§ What this task involves: For the records below, give the number of lines that include the string "screenshot". Nothing else belongs in the answer.

§ Dataset extract:

|---|

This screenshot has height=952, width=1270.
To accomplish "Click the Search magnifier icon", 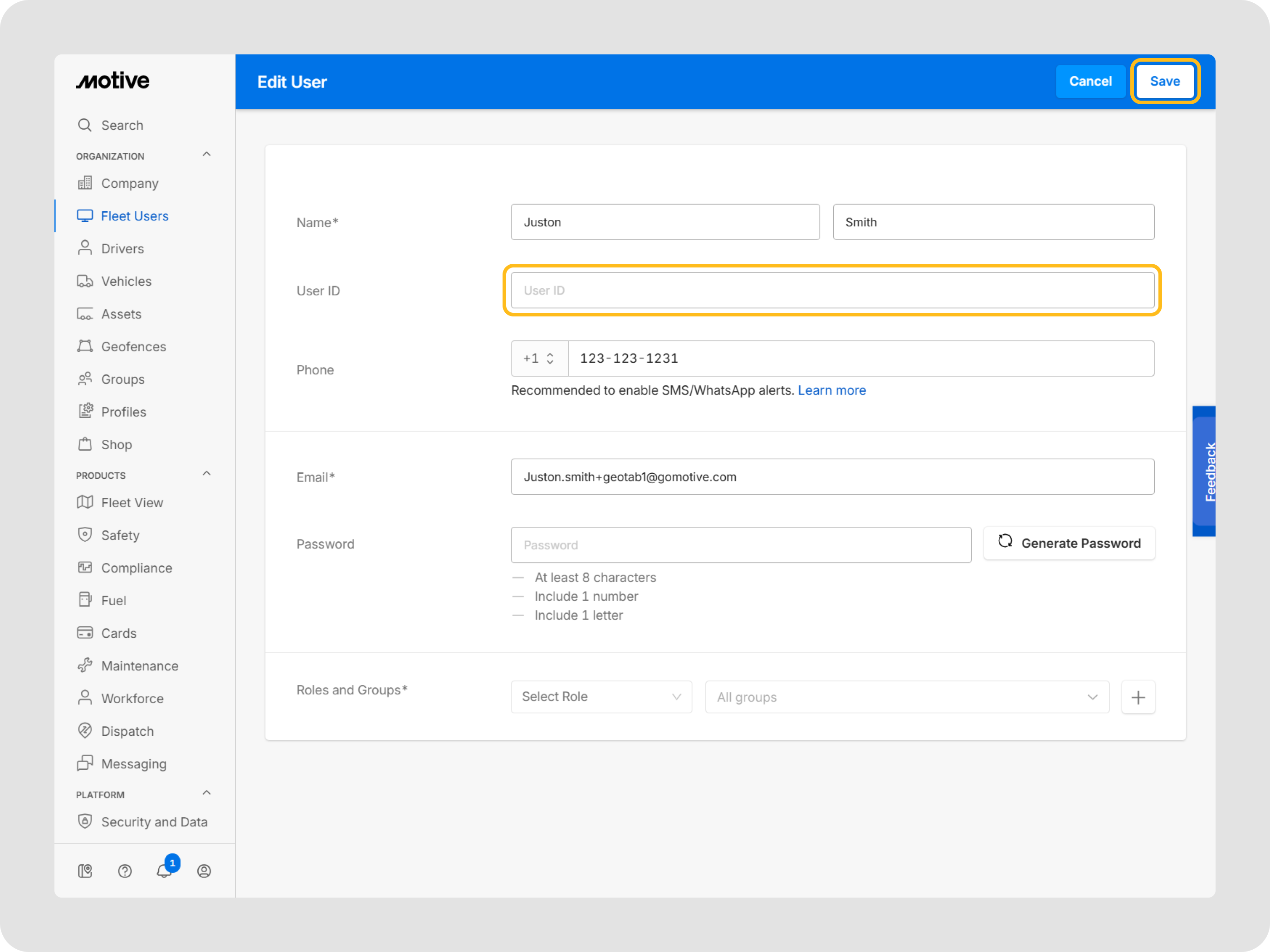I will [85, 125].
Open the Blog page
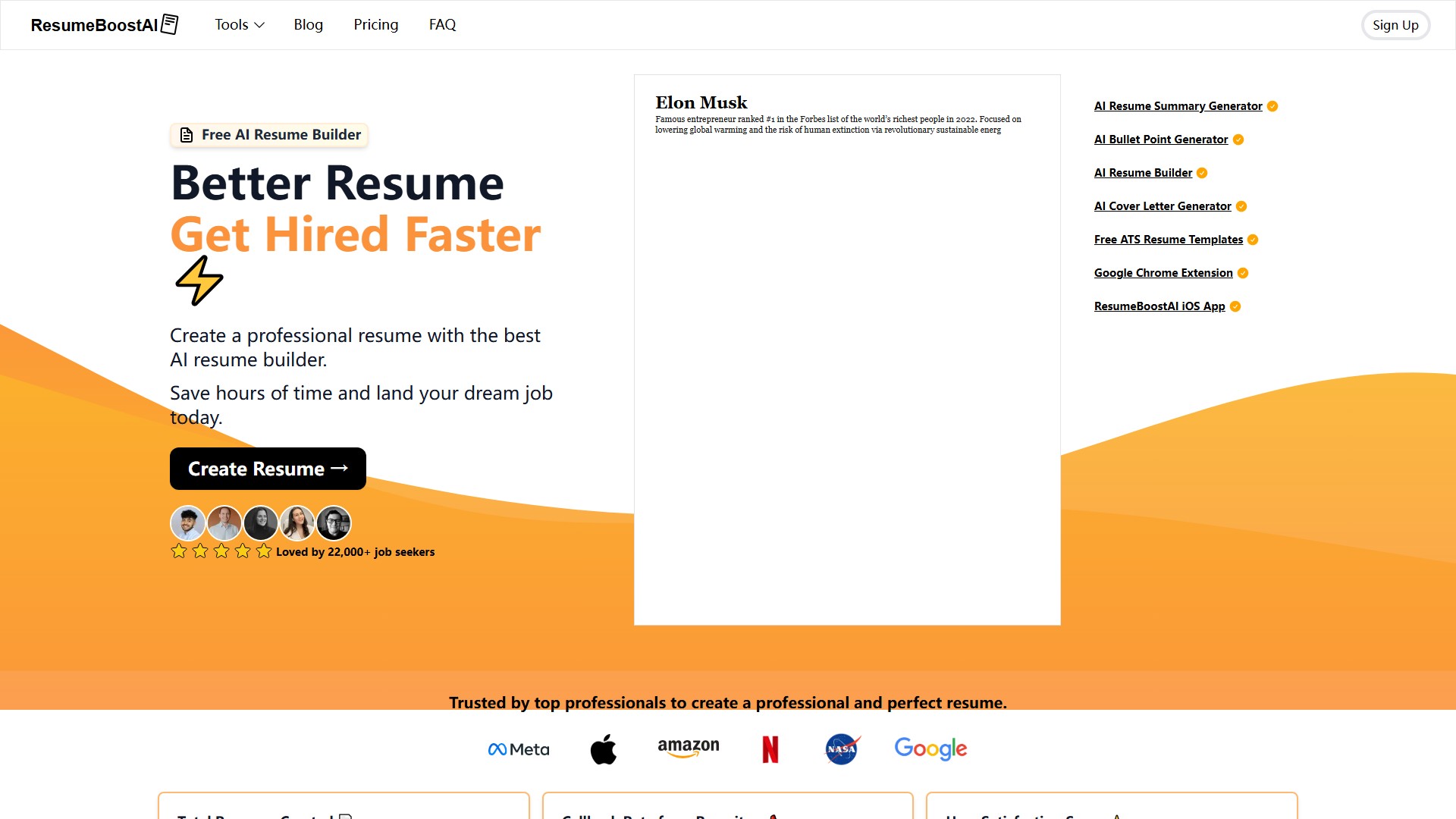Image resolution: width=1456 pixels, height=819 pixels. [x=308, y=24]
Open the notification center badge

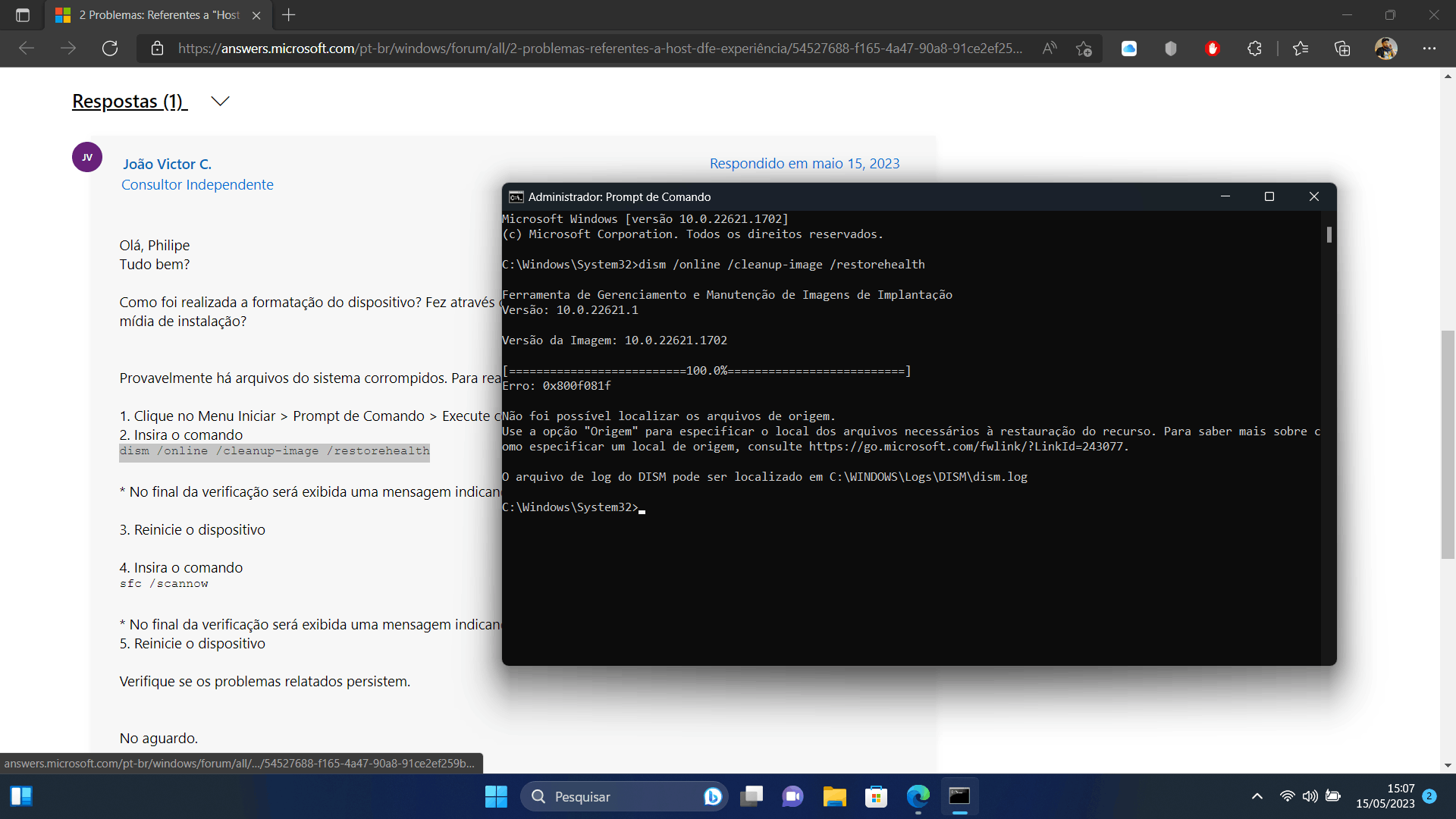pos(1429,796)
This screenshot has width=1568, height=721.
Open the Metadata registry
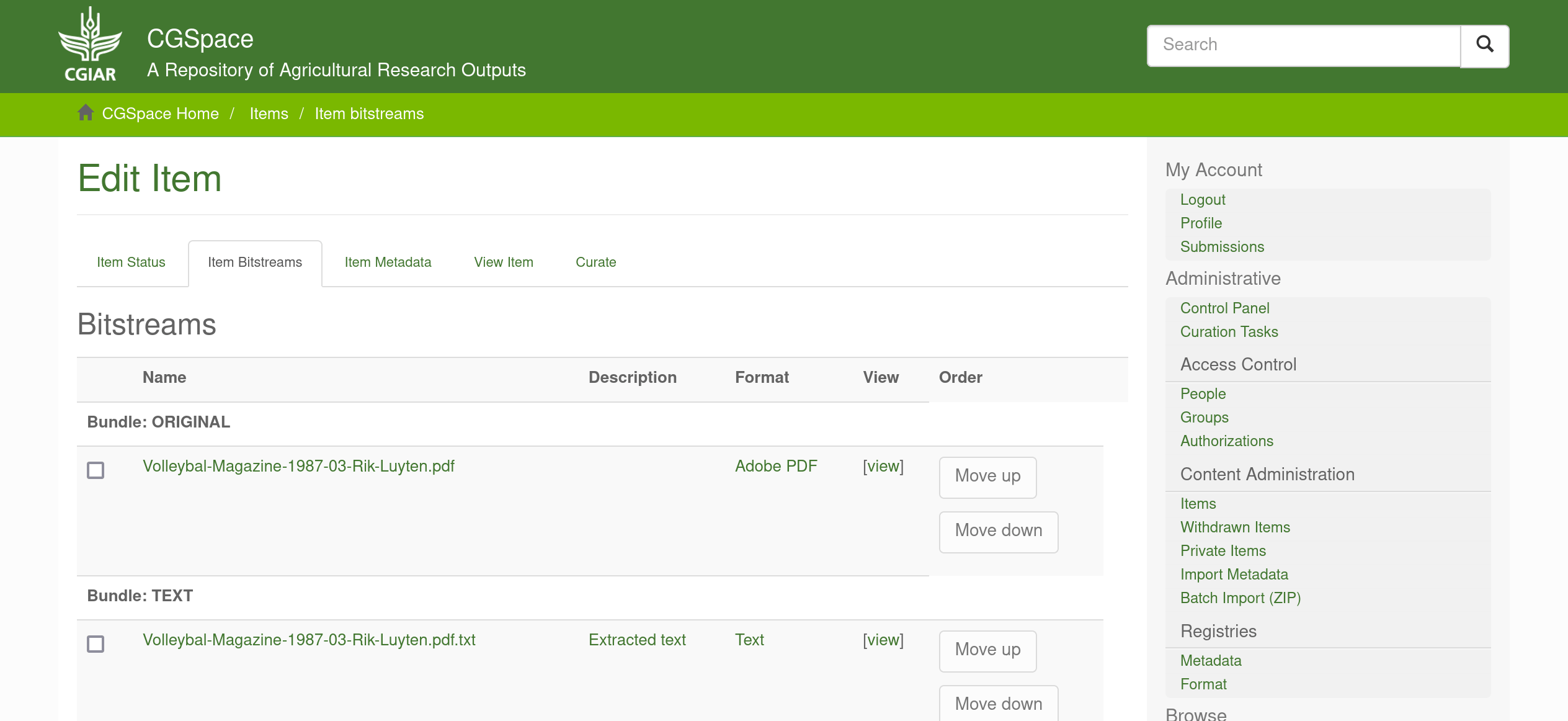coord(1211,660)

|---|

§ Output for this exercise: 2